Marketing Mix. Under Part D, marketers will also need to reassess their overall approach to marketing to key customer groups—MCOs, PBMs,
providers, and seniors. Thus, for each customer group, companies will need to consider: What is the right value proposition
and positioning? What messages are appropriate? What is the right promotional mix and how should we allocate resources?
Seniors, who will become a more important patient segment for many prescription brands, are likely to receive a barrage of
DTC marketing through various media, including television, newspapers, and direct mail, as well as through their respective
Part D plan sponsors. Pharmaceutical marketers will need to determine the optimum approach for reaching this new patient segment.
Managed Care Sales and Account Management. The relationships between MCOs, PBMs and pharma companies are likely to change as the same parties begin to interact on two
different books of business—commercial managed care and Medicare. To illustrate: If a pharma company is dealing with the same
pharmacy director on both Medicare and commercial contracts, the director may be motivated to drive parity between the two
books of business. Because Medicare rebates will likely be significant, the pharmacy director may try to pressure the manufacturer
to offer increased rebates on the commercial side as well. Under this scenario, the pharma company's overall profit margins
could be squeezed. To prevent such an outcome, manufacturers will need to be strategic about how they approach account management
for MCOs and PBMs involved in both commercial managed care and Medicare Part D.
Field Sales. Given the new regions defined for Medicare Part D, companies will need to re-evaluate certain geographic areas, because their
importance could change significantly. Companies will need to consider making appropriate adjustments to their sales force
size, structure, and alignment, as well as to how resources (for example, sampling and promotional dollars) should be allocated
across the sales force.
Also, as things shift under Part D, sales force incentive compensation plans are likely to become outdated and will need to
be realigned. Consider the following hypothetical situations: In a territory with a large number of Medicare beneficiaries
and favorable Part D formulary positioning for key products, a rep may have to do very little work to meet his goals and achieve
a maximum bonus. In a territory with fewer beneficiaries and/or mixed coverage for key products, a rep may expend Herculean
efforts but barely "move the needle" and fail to receive an appropriate bonus.

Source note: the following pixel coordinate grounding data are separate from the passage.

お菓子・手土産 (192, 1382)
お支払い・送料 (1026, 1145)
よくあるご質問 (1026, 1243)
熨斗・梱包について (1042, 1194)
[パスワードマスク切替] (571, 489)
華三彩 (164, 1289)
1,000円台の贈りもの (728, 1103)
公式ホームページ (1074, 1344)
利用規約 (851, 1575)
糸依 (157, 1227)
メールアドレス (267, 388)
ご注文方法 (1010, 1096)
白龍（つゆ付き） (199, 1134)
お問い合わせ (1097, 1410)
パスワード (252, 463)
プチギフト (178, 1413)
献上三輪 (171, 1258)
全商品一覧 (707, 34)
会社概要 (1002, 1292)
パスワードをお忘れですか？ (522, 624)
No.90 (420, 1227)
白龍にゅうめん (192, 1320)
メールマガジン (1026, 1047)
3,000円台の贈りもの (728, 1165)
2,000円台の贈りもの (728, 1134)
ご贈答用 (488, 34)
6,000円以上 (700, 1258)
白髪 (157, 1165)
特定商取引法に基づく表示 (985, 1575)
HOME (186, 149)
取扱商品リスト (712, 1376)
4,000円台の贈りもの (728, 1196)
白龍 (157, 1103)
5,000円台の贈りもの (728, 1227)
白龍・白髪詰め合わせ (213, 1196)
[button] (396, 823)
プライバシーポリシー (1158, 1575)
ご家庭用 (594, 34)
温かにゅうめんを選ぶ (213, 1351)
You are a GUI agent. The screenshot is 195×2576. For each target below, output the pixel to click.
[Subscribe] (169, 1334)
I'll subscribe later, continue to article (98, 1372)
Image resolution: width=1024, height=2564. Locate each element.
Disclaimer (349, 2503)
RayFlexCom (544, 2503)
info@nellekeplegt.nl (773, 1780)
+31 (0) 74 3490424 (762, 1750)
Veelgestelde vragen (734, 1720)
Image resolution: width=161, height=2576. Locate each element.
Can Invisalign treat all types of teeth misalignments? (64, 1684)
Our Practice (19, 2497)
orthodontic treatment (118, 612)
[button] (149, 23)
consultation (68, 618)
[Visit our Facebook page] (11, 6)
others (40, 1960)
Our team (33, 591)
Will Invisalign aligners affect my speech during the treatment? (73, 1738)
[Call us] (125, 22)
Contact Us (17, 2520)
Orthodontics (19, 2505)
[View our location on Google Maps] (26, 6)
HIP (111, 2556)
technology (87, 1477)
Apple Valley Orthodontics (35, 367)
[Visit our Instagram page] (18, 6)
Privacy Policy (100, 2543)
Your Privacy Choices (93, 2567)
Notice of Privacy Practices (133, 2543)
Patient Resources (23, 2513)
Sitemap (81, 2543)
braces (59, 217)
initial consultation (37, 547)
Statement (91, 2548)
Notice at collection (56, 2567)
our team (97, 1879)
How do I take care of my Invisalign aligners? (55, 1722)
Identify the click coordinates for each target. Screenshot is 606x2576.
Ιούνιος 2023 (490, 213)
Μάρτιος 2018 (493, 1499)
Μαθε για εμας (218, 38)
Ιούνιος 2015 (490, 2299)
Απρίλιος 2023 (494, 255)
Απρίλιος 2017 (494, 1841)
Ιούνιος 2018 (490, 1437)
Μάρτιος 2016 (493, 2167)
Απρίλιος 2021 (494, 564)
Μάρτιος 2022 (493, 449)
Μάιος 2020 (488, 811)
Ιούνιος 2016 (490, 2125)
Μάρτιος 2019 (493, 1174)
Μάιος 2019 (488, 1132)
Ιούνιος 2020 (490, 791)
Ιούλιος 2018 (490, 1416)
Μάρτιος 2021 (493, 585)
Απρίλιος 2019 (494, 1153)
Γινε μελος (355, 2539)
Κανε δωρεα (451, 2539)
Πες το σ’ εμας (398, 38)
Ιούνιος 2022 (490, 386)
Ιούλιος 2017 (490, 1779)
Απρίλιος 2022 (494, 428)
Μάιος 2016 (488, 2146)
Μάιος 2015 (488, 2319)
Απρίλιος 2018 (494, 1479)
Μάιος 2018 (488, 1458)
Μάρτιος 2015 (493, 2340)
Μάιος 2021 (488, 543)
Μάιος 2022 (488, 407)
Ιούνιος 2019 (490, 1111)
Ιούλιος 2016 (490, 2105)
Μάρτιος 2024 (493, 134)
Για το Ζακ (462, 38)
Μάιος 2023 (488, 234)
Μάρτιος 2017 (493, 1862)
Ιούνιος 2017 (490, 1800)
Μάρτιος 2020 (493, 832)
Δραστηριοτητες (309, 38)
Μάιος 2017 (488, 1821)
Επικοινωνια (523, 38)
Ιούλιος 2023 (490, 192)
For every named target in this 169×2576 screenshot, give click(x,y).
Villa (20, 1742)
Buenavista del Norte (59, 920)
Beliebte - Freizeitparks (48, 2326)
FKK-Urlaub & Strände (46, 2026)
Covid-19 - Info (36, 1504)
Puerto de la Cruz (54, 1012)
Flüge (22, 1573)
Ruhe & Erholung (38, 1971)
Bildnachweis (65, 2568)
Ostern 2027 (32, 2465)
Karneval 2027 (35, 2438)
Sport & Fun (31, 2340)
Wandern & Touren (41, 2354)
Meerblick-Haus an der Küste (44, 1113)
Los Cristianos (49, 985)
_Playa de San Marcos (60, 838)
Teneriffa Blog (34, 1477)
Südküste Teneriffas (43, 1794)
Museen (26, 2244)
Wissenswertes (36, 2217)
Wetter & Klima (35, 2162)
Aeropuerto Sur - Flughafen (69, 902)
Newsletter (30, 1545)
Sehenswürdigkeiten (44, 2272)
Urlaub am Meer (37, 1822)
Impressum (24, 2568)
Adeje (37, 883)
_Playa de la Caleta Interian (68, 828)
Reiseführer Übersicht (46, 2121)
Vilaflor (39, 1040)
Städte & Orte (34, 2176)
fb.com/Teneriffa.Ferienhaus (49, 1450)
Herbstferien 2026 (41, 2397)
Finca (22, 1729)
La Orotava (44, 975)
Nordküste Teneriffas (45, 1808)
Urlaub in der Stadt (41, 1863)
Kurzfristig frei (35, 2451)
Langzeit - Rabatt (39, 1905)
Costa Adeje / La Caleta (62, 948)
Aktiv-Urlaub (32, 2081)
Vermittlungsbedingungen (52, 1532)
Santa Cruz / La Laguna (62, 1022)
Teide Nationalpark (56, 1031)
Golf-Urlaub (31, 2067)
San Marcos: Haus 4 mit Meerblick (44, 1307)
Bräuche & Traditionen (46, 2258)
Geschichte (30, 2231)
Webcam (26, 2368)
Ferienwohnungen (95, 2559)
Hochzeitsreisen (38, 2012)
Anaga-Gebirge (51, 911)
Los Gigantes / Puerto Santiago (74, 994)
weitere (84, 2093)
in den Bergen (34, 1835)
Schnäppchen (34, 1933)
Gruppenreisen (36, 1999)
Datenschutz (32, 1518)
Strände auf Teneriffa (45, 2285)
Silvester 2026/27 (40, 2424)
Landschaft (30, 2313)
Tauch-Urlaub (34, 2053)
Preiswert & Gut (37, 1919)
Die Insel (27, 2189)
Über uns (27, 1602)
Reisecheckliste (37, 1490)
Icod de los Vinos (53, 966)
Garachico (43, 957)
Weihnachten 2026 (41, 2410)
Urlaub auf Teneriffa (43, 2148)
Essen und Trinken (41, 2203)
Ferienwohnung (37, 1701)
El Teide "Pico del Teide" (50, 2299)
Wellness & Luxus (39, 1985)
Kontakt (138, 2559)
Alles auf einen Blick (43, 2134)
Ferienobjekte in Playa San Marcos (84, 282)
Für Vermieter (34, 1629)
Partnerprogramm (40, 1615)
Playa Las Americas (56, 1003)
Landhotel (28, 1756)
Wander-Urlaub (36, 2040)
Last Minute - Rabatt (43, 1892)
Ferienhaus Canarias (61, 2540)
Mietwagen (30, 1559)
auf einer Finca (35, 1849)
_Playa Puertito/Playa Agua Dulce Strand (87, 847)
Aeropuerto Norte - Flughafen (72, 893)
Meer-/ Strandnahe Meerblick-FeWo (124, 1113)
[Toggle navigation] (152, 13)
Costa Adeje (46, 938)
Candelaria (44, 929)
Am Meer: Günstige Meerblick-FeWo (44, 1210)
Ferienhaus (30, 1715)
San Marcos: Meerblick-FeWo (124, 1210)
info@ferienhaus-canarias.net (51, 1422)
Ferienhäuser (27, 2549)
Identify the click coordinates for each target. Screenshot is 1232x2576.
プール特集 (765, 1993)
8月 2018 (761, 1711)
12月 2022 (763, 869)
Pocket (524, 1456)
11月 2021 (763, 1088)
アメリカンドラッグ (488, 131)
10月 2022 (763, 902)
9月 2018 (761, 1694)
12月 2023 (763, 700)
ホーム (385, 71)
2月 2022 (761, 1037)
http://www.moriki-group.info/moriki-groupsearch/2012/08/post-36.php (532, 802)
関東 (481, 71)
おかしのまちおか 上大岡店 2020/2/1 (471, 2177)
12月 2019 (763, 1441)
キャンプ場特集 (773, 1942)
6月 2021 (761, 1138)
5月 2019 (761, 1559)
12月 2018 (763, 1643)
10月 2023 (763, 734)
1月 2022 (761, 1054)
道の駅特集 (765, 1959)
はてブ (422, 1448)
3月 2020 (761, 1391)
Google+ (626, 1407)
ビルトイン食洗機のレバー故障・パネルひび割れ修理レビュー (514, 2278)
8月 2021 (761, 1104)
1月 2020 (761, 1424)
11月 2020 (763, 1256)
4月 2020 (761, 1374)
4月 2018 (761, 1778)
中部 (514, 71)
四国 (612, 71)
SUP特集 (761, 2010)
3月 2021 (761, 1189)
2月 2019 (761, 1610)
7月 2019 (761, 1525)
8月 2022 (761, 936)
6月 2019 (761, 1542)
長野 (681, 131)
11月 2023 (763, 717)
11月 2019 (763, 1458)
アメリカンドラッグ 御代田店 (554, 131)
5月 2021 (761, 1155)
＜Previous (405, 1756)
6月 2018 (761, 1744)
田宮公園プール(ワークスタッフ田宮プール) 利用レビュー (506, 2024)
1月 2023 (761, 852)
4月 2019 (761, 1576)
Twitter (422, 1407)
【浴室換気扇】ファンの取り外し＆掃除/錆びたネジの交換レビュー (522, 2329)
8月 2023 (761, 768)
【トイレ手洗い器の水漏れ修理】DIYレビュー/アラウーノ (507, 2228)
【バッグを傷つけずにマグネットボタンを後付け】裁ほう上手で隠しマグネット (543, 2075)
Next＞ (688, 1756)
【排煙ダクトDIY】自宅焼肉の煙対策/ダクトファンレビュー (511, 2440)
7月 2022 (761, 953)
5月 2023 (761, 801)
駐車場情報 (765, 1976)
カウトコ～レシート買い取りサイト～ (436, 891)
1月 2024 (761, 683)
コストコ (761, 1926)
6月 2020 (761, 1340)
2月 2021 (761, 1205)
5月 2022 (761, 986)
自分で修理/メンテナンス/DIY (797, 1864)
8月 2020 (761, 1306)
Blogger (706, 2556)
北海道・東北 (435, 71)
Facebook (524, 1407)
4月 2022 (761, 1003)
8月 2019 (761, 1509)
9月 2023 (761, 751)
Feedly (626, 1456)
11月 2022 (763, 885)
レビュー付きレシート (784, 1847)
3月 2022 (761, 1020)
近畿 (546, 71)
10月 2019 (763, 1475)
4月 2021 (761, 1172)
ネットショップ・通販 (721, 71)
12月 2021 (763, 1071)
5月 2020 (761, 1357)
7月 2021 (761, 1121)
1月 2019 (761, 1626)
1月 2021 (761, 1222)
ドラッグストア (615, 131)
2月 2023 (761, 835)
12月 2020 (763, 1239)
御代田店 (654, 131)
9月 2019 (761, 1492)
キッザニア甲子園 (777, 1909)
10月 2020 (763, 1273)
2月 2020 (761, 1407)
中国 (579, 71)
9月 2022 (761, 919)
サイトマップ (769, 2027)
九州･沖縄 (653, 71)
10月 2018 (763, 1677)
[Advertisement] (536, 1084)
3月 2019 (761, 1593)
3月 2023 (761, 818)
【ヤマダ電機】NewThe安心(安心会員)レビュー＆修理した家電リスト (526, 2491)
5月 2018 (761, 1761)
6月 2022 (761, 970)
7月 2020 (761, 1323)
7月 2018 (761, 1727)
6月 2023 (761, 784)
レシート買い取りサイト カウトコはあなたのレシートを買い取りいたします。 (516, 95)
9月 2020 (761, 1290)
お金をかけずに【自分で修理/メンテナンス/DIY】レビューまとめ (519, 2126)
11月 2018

A product's formulary position under Part D may also have a significant effect on the product's overall sales performance
because of increased or decreased physician prescribing. If a physician who has been a historically strong prescriber learns
that the product does not have adequate formulary coverage under Part D, she may be less likely to continue prescribing that
medication, and her new mindset could spill over to non-Medicare patients. Such changes can ultimately affect product sales
and necessitate adjustments to pull-through approaches.
Although pharmaceutical marketers have much to consider before developing product-specific strategies, there is still a window
of opportunity to act now—a window that is rapidly closing as the timeline shortens. In addition, pharmaceutical companies
must look down the road and anticipate what the long-term ramifications of the Medicare benefit are likely to be. A watch-and-wait
approach at this critical juncture would be very short-sighted indeed.